▶ [Exercise prompt] From the piece on summer camp planning, write out word for word the passage that opens with "I made mine" and closes with "pan dinner recipes.".

▶ [Extract to read]

▬▬▬

I made mine on January 3. When I texted this triumph to a friend, she responded, “LOL, mine’s already two weeks old.” Spreadsheets pop up on email and in the kindergarten parent WhatsApp group. We swap good ones the way others share stock tips or sheet pan dinner recipes.

I’m not talking about tax prep—god knows that spreadsheet can wait a few months. No, I’m talking about summer camp. Somehow January has become the time to Tetris out what our kids will be doing six months from now. At my house, June, July, and August are fully planned (at least on the spreadsheet) before the recycling truck has collected our Christmas tree from the curb.

It’s not because I want to live this way: shelling out $500 for soccer camp while the playfield is still dusted with snow, reducing the promise of our most carefree season to data entry and deadlines. But for 11 weeks—that’s one-fifth of the year—families with school-age kids find our routines totally upended. This regularly scheduled void offers relatively few workarounds.

Summer camp is an enormous privilege, no doubt. One day of camp costs $178 on average, according to the American Camp Association. But for my household, where both adults have full-time jobs, what’s our alternative? I’d love to just send my kids outside to play, but eventually they’ll heed the siren song of Camp YouTube. In Seattle, where nearly two-thirds of adult residents were born out of state, most of us don’t have a willing grandparent in the vicinity who might tag in for summer childcare. And with a cost of living that’s 50 percent higher than the national average, you can bet a lot of us parents need to work.

▬▬▬

▶ [Rows with target coordinates]

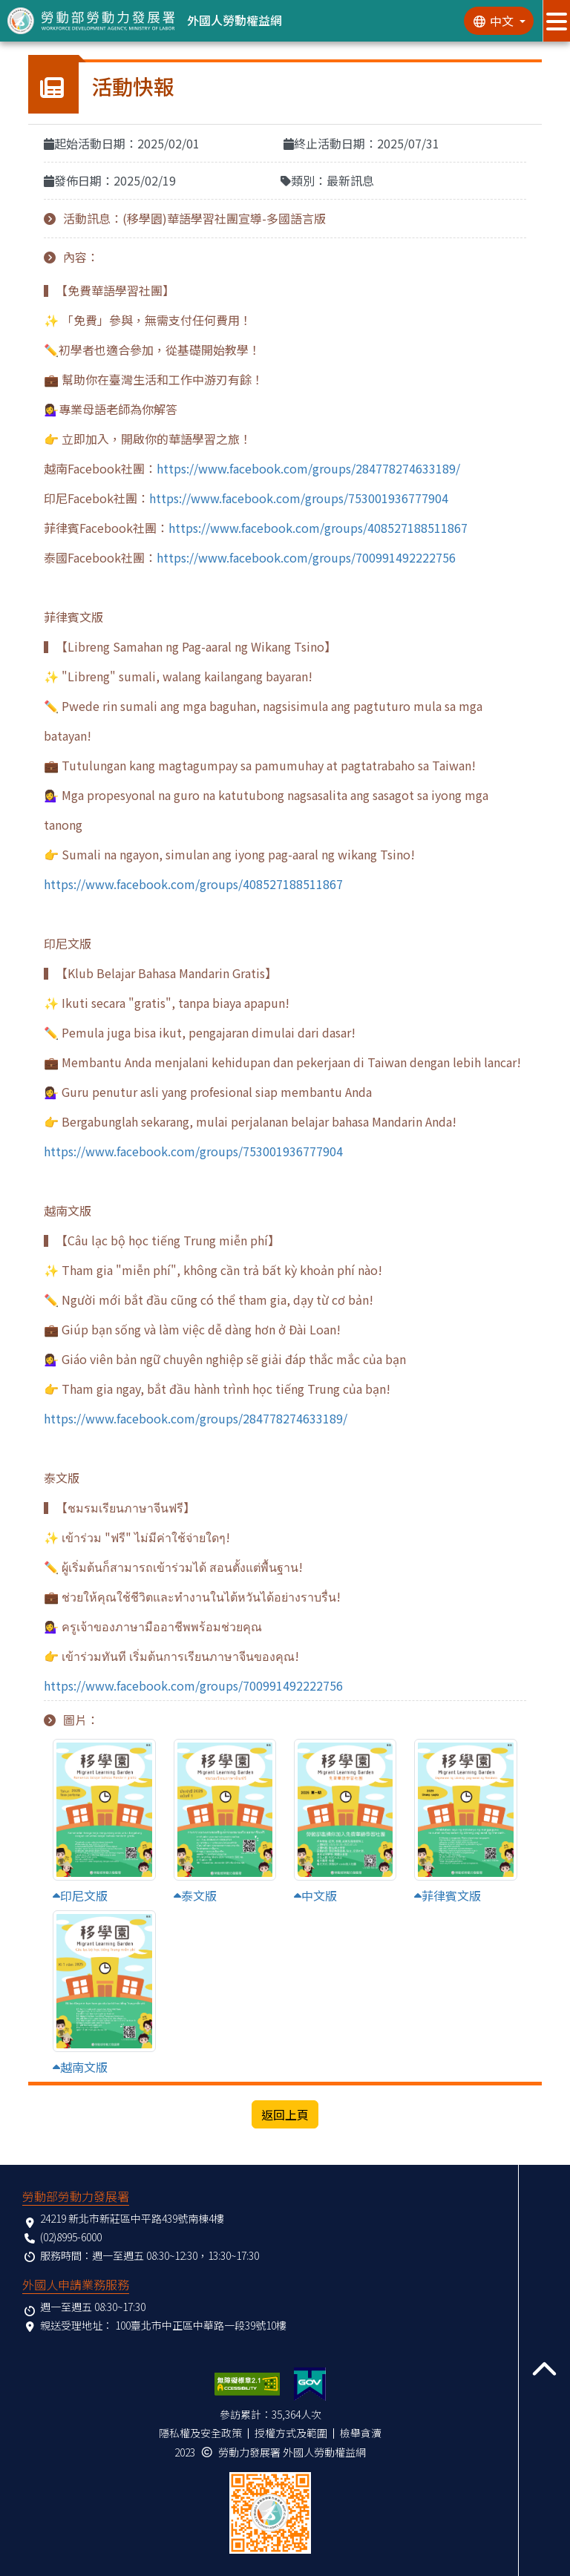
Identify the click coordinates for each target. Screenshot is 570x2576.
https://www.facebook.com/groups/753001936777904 (298, 498)
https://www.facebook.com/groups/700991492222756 (306, 557)
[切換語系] (498, 20)
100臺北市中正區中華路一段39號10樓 (200, 2325)
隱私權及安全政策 (200, 2432)
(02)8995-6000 (71, 2236)
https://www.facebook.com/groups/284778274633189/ (308, 468)
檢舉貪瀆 (360, 2432)
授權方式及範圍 (291, 2432)
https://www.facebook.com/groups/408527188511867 (318, 528)
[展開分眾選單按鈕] (556, 21)
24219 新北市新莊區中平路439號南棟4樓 (132, 2218)
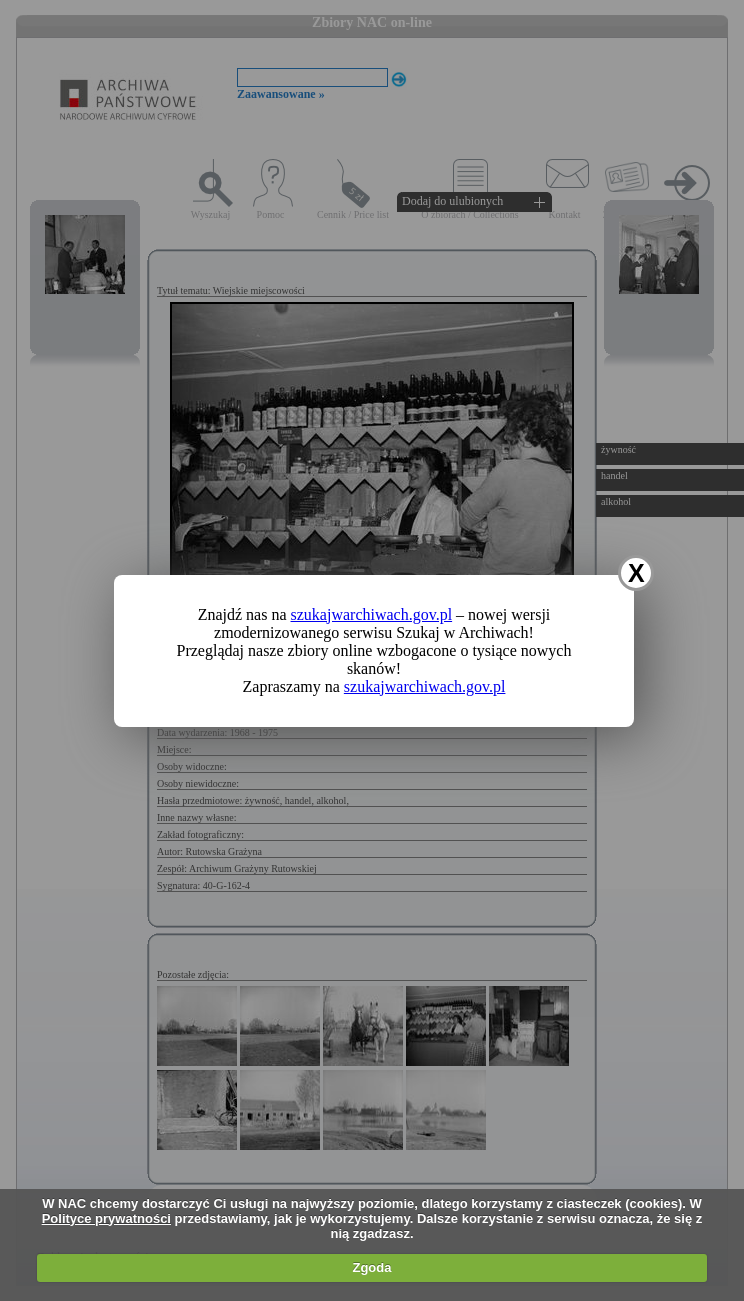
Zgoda (371, 1267)
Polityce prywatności (106, 1218)
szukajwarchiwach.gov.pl (372, 614)
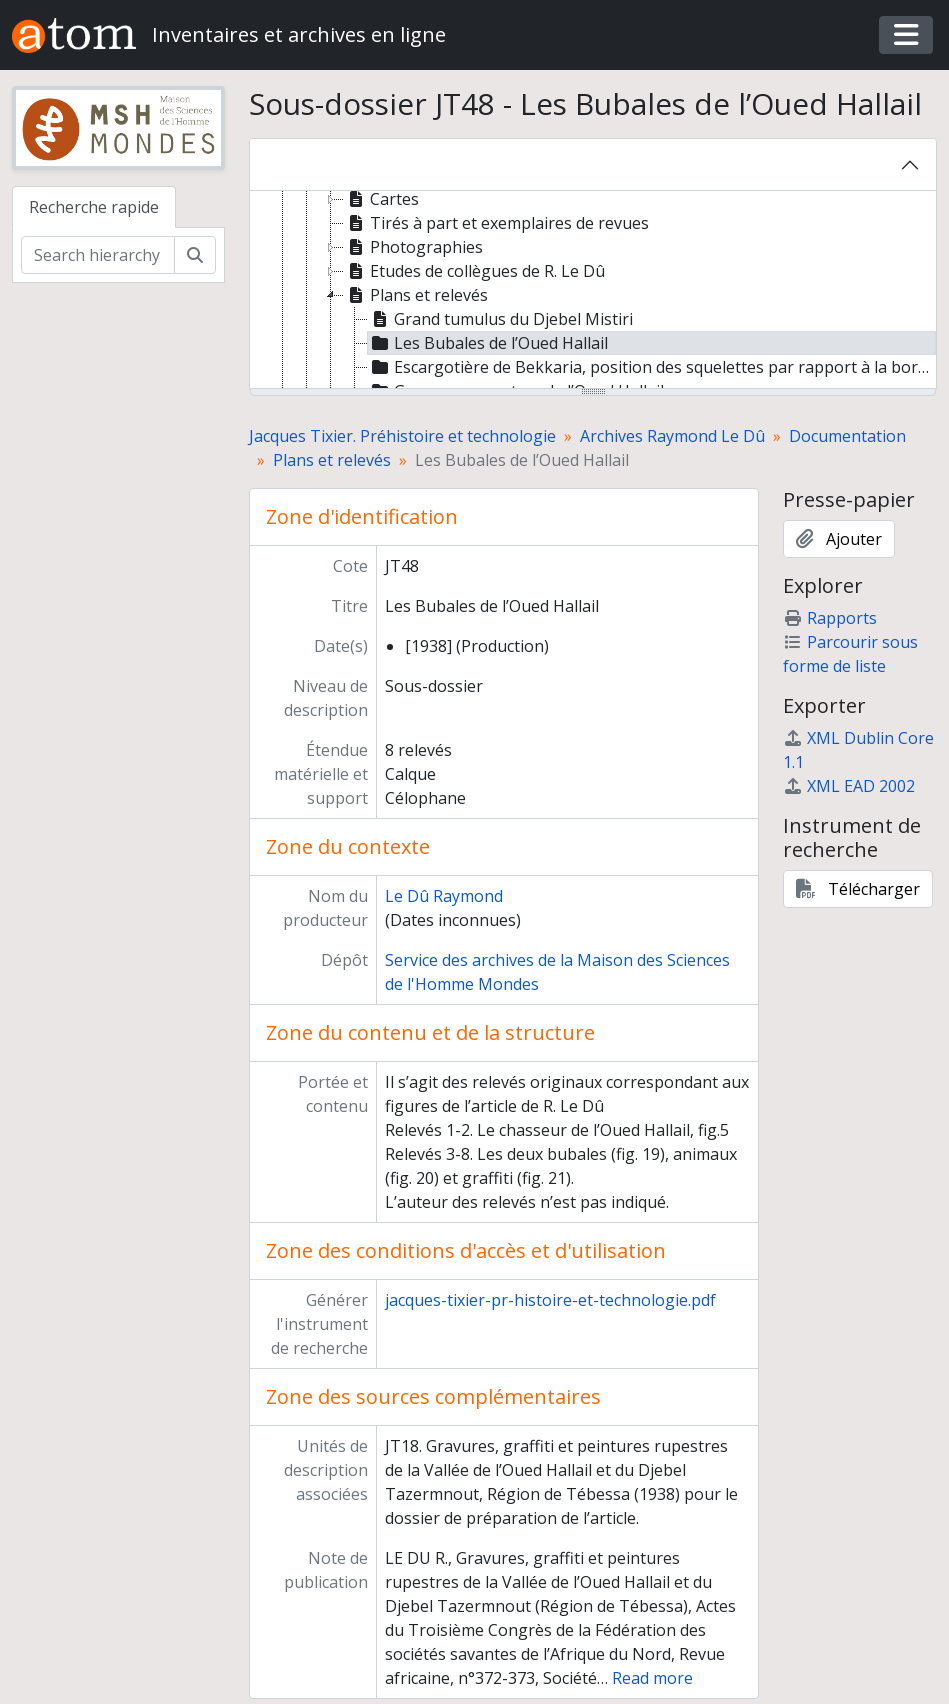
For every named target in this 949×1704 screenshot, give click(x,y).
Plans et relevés (332, 460)
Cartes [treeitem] (381, 199)
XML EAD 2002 (849, 786)
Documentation (847, 436)
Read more (652, 1678)
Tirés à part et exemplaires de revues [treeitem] (496, 223)
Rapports (830, 618)
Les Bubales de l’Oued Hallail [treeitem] (488, 343)
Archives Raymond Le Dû (672, 436)
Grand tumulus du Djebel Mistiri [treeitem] (500, 319)
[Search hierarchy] (98, 255)
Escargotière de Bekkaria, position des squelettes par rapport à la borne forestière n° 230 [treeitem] (652, 367)
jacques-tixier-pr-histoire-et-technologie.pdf (550, 1300)
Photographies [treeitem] (413, 247)
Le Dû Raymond (444, 896)
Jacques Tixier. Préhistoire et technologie (402, 436)
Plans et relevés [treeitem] (416, 295)
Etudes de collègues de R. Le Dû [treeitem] (474, 271)
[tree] (593, 291)
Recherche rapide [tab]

▬▬▬

▶ [Written solution]
I made mine on January 3. When I texted this triumph to a friend, she responded, “LOL, mine’s already two weeks old.” Spreadsheets pop up on email and in the kindergarten parent WhatsApp group. We swap good ones the way others share stock tips or sheet pan dinner recipes.